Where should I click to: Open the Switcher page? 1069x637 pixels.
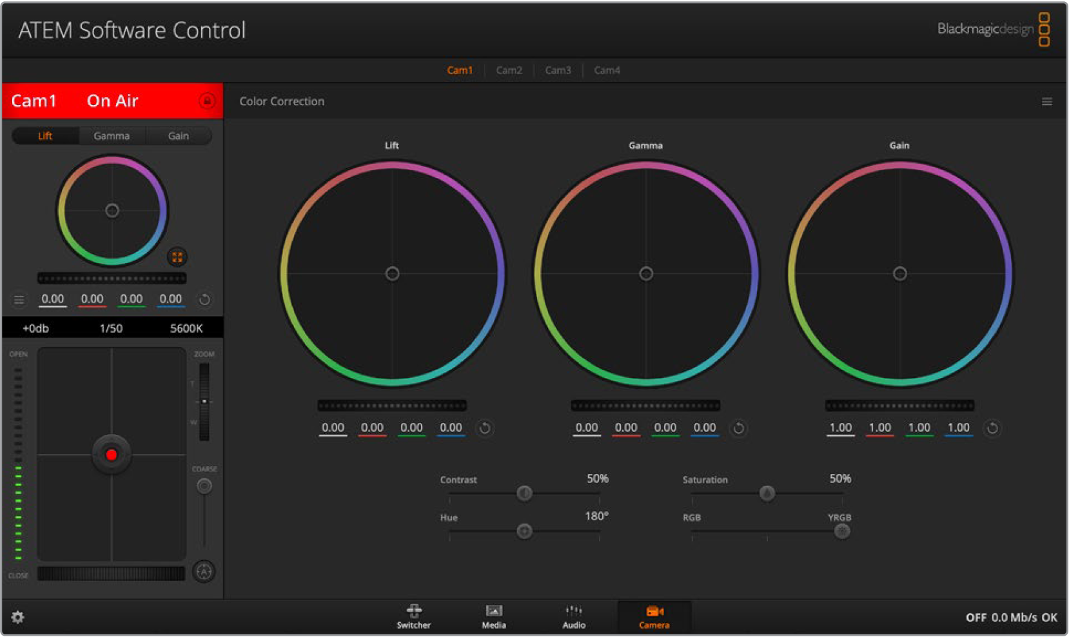click(413, 616)
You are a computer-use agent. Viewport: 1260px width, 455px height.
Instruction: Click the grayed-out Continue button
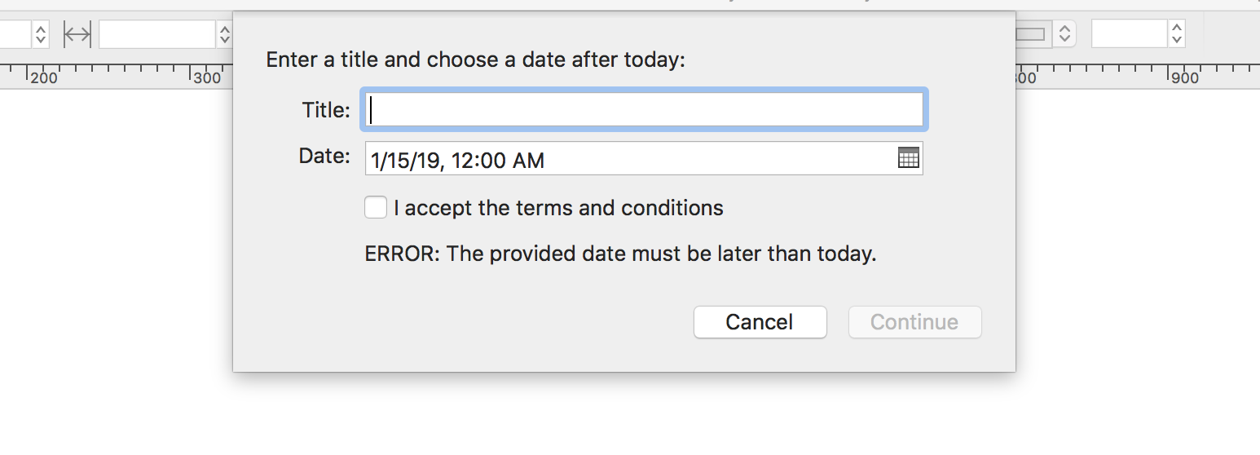pos(914,322)
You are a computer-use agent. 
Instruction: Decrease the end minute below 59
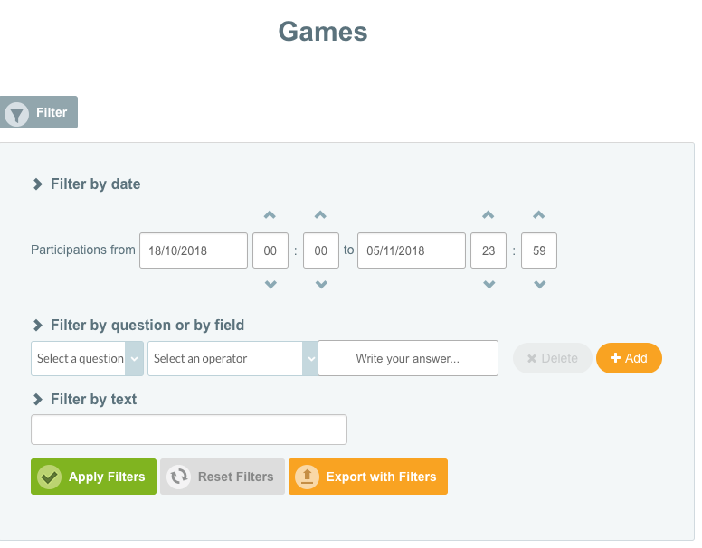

+++

* **EXERCISE AIM**: Copy the records again from the line that has "You are a computer-use agent. Viewport: 1260px" through the end, swapping "Instruction" for "Command" and keeping everything else the same. Leave the pictures out.

* **ANSWER**:
You are a computer-use agent. Viewport: 1260px width, 455px height.
Command: Click the grayed-out Continue button
pos(914,322)
You are a computer-use agent. 
Command: Decrease the end minute below 59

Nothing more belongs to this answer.